Clinton’s campaign said yesterday she will spend the “next several weeks” addressing the subject. She and the other candidates are facing more than two dozen primaries and caucuses over the next three weeks, including states such as Florida and California that have been hit hard by the housing market slump.
Voters “are feeling incredible anxiety,” Clinton said.
Clinton, 60, proposed a $70 billion stimulus package on Jan. 11, including assistance for some taxpayers to compensate for rising energy costs and to help avoid foreclosures on homes. It includes a $40 billion tax rebate for middle-income families if the economy continues to decline.
She said today the government should invest money in so-called “green-collar jobs,” such as those involved in alternative energy production and conservation, to reduce the U.S. dependency on foreign oil. “I want to start funding the jobs of the future,” she said.
Sales at U.S. retailers unexpectedly fell in December and the unemployment rate rose to 5 percent, the highest in two years. Clinton’s competitors in the Democratic race, Illinois Sen. Barack Obama and former North Carolina Sen. John Edwards, also have released proposals intended to stave off a recession.

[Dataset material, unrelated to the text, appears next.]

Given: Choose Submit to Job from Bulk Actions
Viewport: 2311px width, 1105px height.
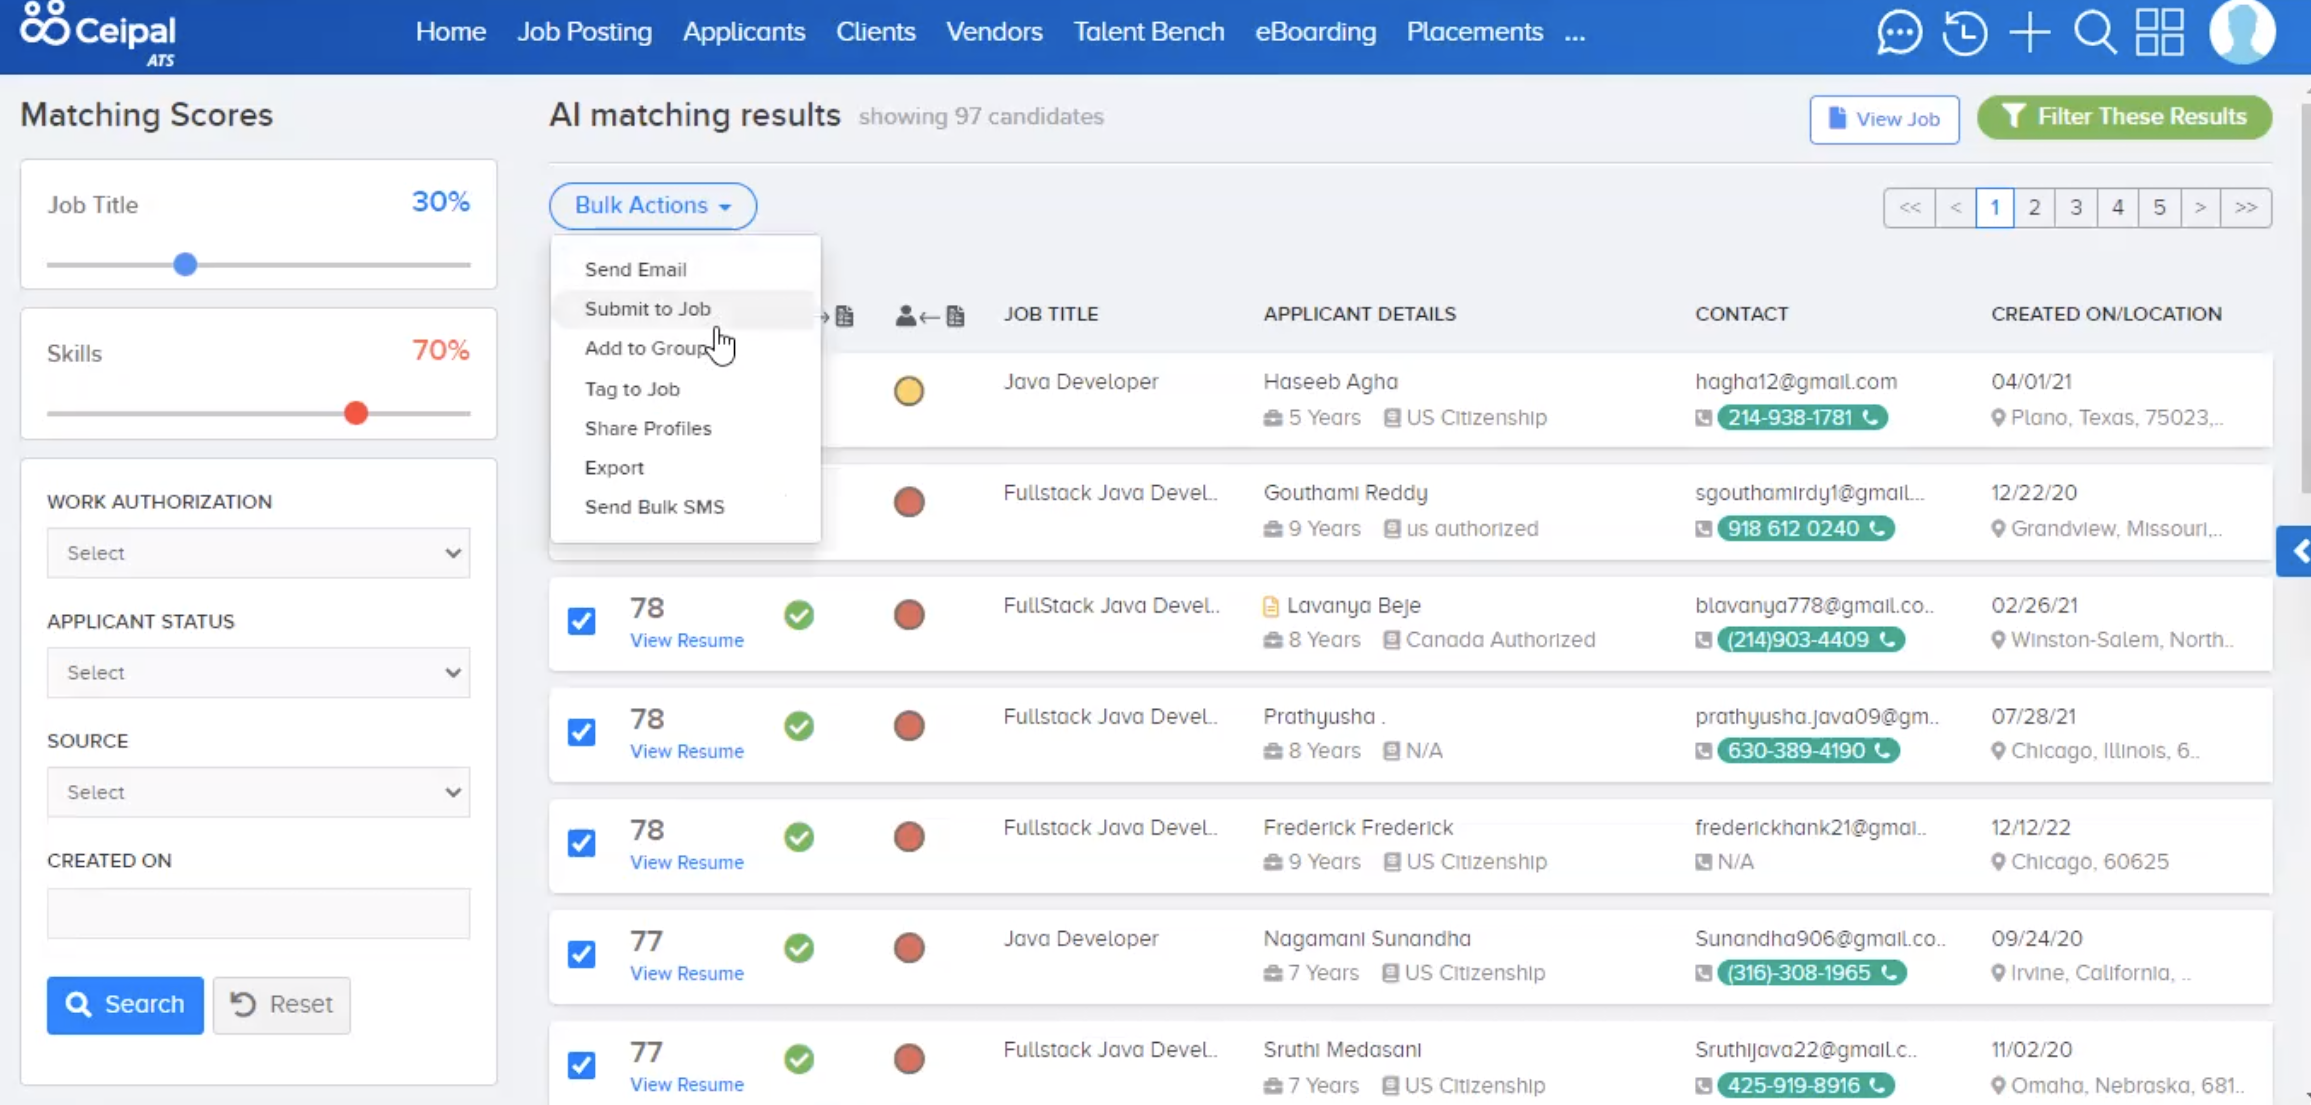Looking at the screenshot, I should pos(647,309).
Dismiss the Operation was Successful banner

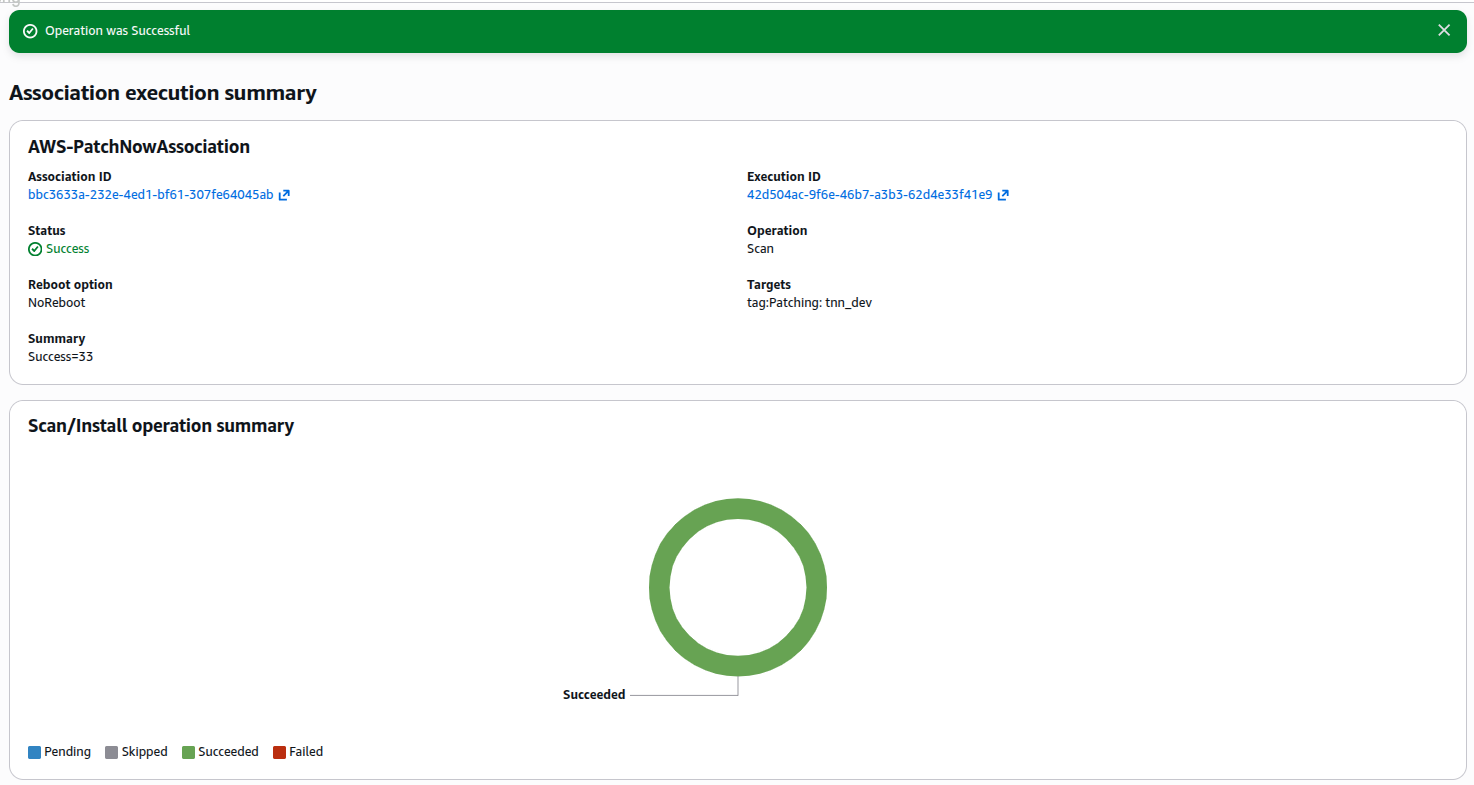1443,31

On Jan. 13, Obama unveiled a $75 billion plan, including a $250 tax cut for most Americans and $10 billion to help homeowners facing foreclosures. He plans an economic forum today in Van Nuys, Calif.
Edwards last month called on Congress to approve a $25 billion package of investments in clean energy, job training and unemployment benefits, and another $75 billion in the event of a recession.
The economy has become a major issue on the Republican side as well. Former Massachusetts Gov. Mitt Romney used the issue to win the Michigan primary yesterday over Arizona Sen. John McCain. Michigan’s unemployment rate of 7.4 percent leads the nation.
Clinton also repeated her call for greater transparency for investments by overseas sovereign wealth funds that are putting capital into U.S. financial institutions. Disclosure and oversight is needed to make sure such investments don’t run counter to U.S. interests.
“I don’t have any problem with these funds, as long as they are transparent, as long as there are international rules as to how they function,” she said in the interview. “This is a new challenge we face.”
Clinton also took aim at Obama for comments he made to the Reno Gazette-Journal and at last night’s debate in Las Vegas that he doesn’t see himself acting as the government’s “operating officer” if he wins the presidency.
Clinton said she was “taken aback” by Obama’s comments.
“It’s important that we have a president who understands that you have to run the government,” she said. Americans “want a president who they believe gets up every single day and works for them. That requires a president who is hands-on.”